• Extracto seleccionado

──────────────────────────────

Diez mil petroleros de Santa Cruz se desafiliaron de la federación sindical que conduce el diputado “renovador” Alberto Roberti, lo trataron de ladrón, anunciaron una denuncia penal y lo acusaron de no defender a los trabajadores .
Ángel Lisboa // Sábado 13 de septiembre de 2014 | 11:17
Mil trabajadores petroleros de Santa Cruz aportaban a la federación (a razón de diez millones de pesos por mes), que jamás rindió cuenta de su destino de esos fondos
Una masiva asamblea en Caleta Olivia –con una presencia estimada en más de 6000 petroleros— decidió cortar el flujo de dinero que alimentaba a la Federación Argentina Sindical del Petróleo, Gas y Biocombustibles, que desde Buenos Aires dirige el diputado nacional massista Alberto Roberti.
Unos mil pesos mensuales (entre obra social y sindicato), que diez mil trabajadores petroleros de Santa Cruz aportaban a la federación (a razón de diez millones de pesos por mes), que jamás rindió cuenta de su destino de esos fondos que ni siquiera retribuía algún beneficio para los trabajadores santacruceños. Dinero, que ahora será destinado y manejado por el sindicato provincial.

──────────────────────────────

• Consigna de trabajo
Según el extracto, ¿en qué localidad se realizó la asamblea que decidió cortar el flujo de dinero hacia la federación?

[Datos extraídos de una colección]
──────────────────────────────

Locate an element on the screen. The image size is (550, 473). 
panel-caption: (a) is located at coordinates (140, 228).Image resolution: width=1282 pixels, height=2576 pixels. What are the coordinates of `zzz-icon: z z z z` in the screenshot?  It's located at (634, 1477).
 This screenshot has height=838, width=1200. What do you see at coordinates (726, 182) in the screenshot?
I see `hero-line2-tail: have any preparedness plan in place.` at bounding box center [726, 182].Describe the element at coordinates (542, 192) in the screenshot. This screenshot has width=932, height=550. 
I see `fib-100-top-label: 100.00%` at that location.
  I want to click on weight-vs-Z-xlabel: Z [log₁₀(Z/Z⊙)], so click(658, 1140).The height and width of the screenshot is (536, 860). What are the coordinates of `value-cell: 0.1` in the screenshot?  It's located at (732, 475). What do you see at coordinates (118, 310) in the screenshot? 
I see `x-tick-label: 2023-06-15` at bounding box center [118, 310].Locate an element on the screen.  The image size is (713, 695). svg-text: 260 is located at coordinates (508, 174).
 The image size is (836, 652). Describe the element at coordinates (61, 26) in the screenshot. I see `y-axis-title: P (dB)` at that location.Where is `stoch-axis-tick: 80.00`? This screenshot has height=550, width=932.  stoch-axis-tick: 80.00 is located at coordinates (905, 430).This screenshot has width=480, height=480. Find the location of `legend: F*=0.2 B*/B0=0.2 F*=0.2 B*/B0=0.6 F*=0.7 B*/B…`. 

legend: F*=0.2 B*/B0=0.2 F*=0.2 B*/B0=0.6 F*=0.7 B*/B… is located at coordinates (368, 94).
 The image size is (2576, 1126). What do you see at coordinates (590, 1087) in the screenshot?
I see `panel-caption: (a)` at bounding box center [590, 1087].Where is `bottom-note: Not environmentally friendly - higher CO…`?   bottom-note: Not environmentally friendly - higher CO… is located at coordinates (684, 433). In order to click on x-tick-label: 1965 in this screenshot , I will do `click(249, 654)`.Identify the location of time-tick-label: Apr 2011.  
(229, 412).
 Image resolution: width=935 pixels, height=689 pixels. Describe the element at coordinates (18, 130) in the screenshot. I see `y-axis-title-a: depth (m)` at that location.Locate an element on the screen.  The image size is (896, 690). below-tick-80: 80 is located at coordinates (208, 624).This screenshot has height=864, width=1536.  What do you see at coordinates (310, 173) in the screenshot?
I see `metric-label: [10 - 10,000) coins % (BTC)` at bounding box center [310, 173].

──────────────────────────────

• Área de respuesta
En Caleta Olivia.